(Task to complete): Whatever precedes the line containing "You are a computer-use" is not copied; that line and every line after it through the final one below are copied exactly, except pictures.

(Collected data entries):
-- Opening Marker --

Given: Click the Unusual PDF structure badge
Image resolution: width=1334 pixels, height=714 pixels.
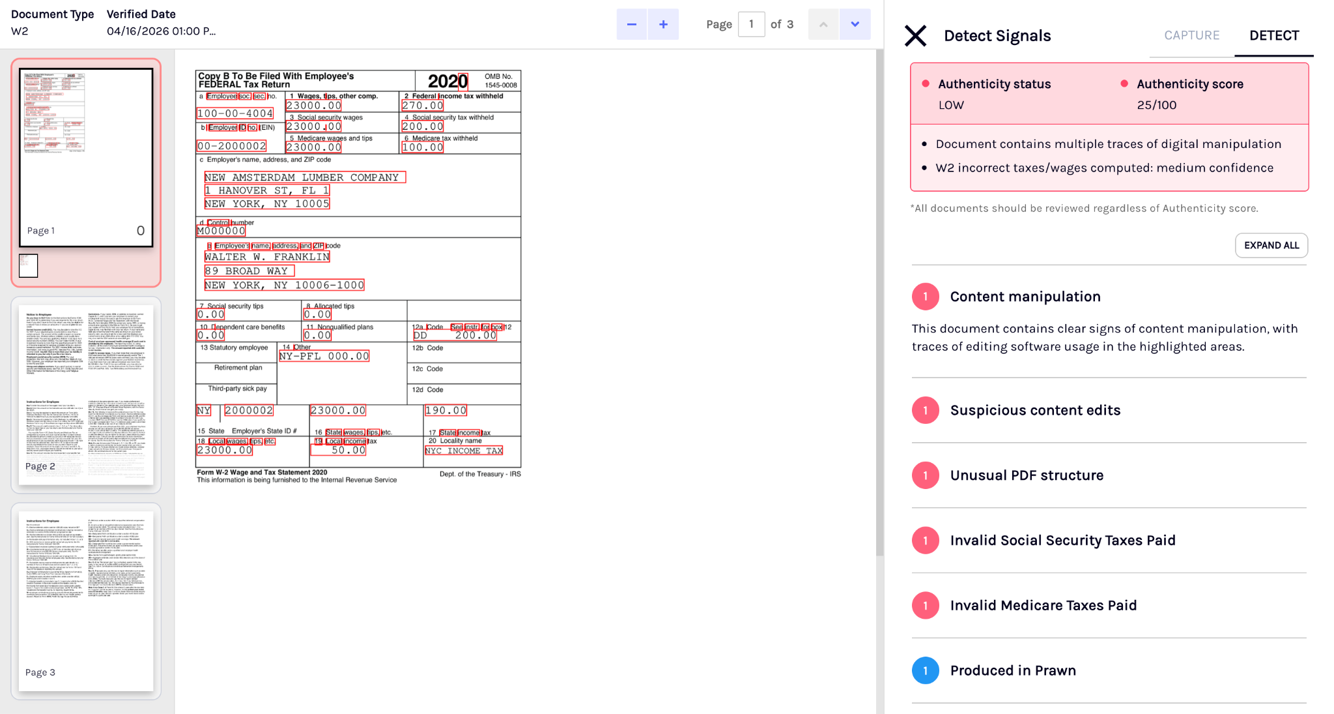Looking at the screenshot, I should click(x=925, y=475).
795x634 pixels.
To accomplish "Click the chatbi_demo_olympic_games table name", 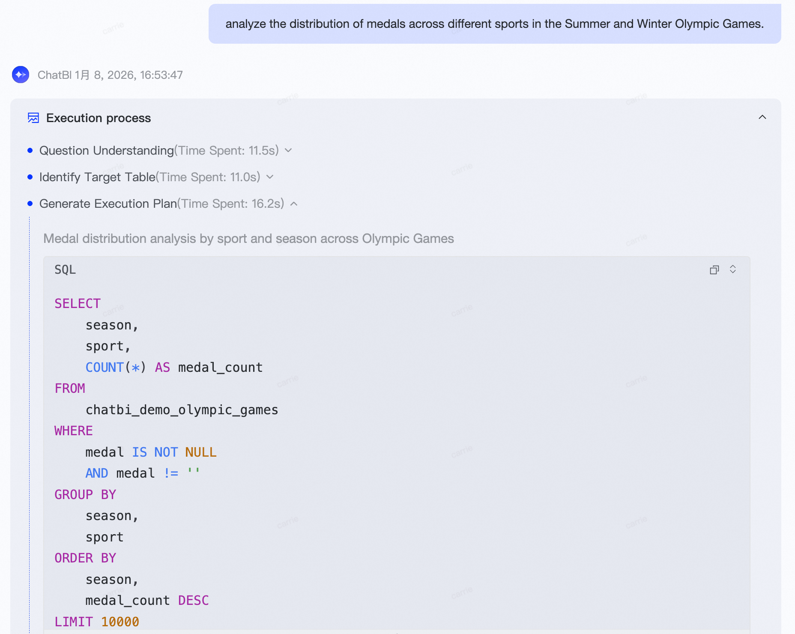I will point(182,410).
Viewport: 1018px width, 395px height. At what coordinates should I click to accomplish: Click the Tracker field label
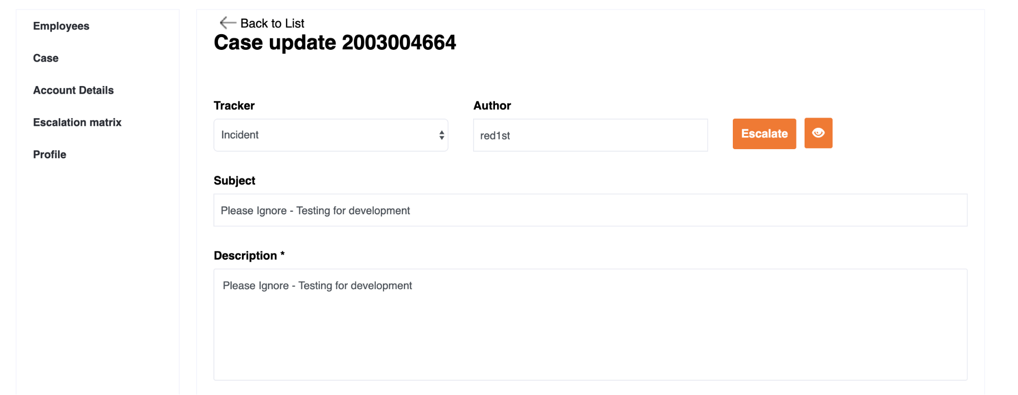click(x=234, y=105)
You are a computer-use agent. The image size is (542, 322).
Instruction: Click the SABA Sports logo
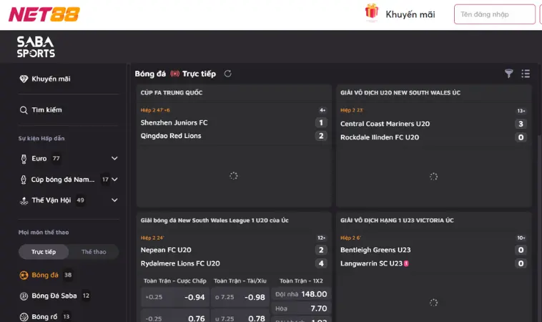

-- Closing Marker --

(Solution below):
You are a computer-use agent. The image size is (542, 322).
Instruction: Click the SABA Sports logo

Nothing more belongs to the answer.